The figures actually show that during 2017 South African life insurers made benefit payments of R469 billion to policyholders and beneficiaries. Of this amount, more than R60 billion was paid to individuals who had experienced either death or disability in their family circle. This is an increase of almost R5 billion from 2016.

“If we left fraud and dishonesty to spiral out of control, honest policyholders would end up footing the bill through higher premiums driven by untenable claims rates”, Herman stated.

Death claims

A total of 2 111 death claims worth R564.2 million was declined in 2017 due to fraud and dishonesty compared to 444 death claims worth R275.2 million in 2016.

In the majority of death claims (1 784) rejected in 2017, insurers detected that fraudulent documentation had been submitted. A further 316 claims were declined due to misrepresentation and/or material non-disclosure.

Misrepresentation occurs when a policyholder deliberately provides misleading information to a life insurer, while material non-disclosure refers to the failure of policyholders to disclose important information about a medical condition or lifestyle.

Since the person applying for insurance knows more about the risk to be insured than the insurer, the law compels applicants to honestly disclose all information likely to influence the judgment of the insurer when determining appropriate policy terms and premiums. Information generally regarded as material includes medical history, state of health, family history, and life style.

Funeral claims

A total of 1 025 funeral claims worth R34.9 million was rejected in 2017, mainly due to misrepresentation and material non-disclosure, as well as fraud. In 2016, there were 11 302 irregular funeral claims worth R168.3 million.
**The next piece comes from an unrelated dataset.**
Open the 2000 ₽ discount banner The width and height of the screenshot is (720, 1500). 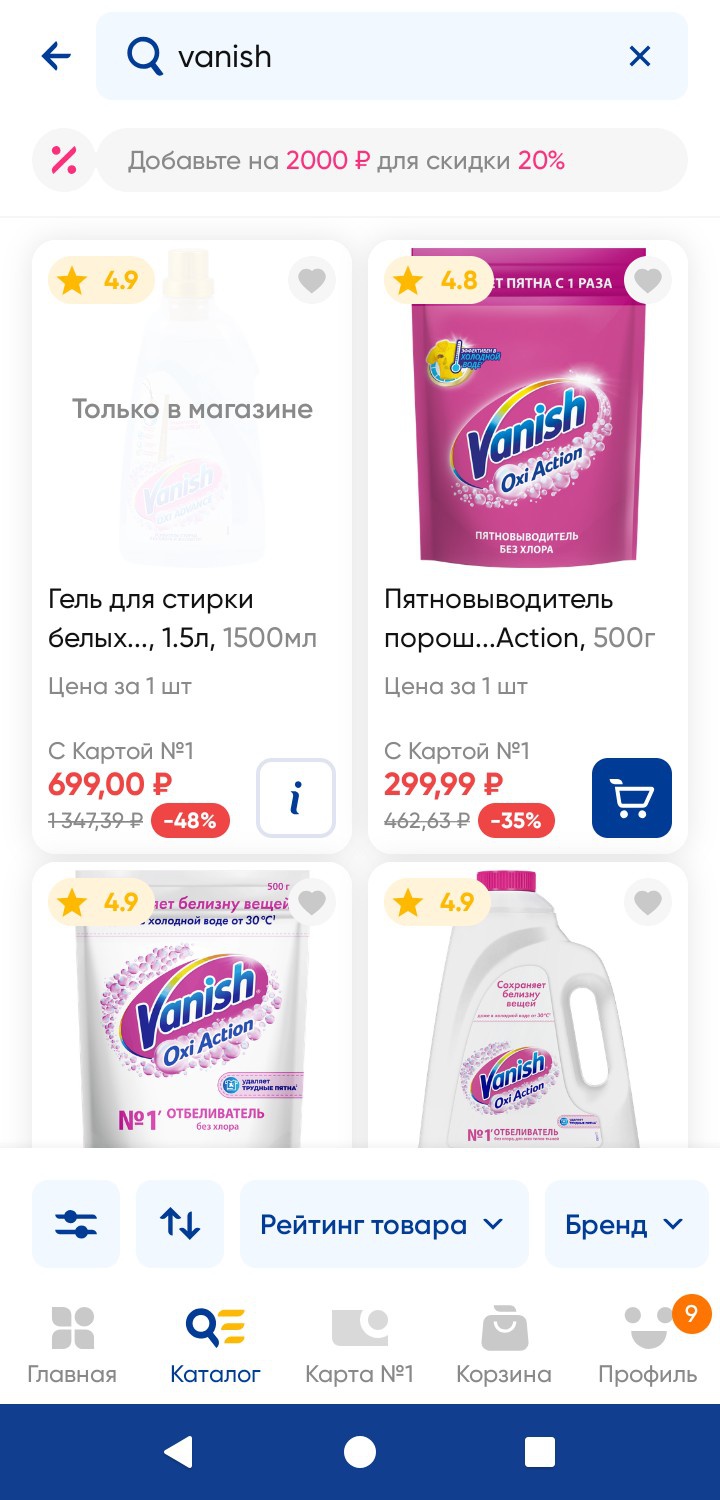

Life insurers have reported a number of cases where funeral cover was taken out on the lives of people under the pretence that they were family members of the policyholder, when in fact they were colleagues, fellow church members or even fictional people.

There is of course also an “informal” funeral cover sector whose statistics are not included in the Asisa statistics and, judging by remarks from the regulatory authorities, is a major challenge – editor.

Disability claims

Claims worth R516.5 million were declined in 2017. Of the 775 claims not paid, 757 were rejected due to misrepresentation or material non-disclosure. In 2016, some 621 claims worth R578.8 million were rejected.

“Since disability claims tend to increase when the economy is under strain, we are not surprised that dishonest claims also increased significantly”, Herman said.

He further mentioned that policyholders are often tempted to not disclose existing health conditions with the aim of securing lower premiums.

Hospital cash plans

Strict measures introduced by life insurers a couple of years ago to curb the abuse of hospital cash plans continued to pay off as fraudulent and dishonest claims against hospital cash plans showed a further decline in 2017. A total of 989 claims worth R6.1 million was declined compared to 2016 when 1 047 claims worth R8.5 million were rejected.

According to Herman, the simplicity of these products leaves them wide open to abuse. As a result life insurers had to implement tough measures to ensure the financial viability of these products.

Retrenchment benefit claims

Dishonest and fraudulent retrenchment claims increased from 74 in 2016 to 126 in 2017. Life insurers declined 113 claims due to misrepresentation and non-disclosure and 13 due to fraud.

The total value of these claims amounted to R3.6 million in 2017, compared to R2 million in 2016.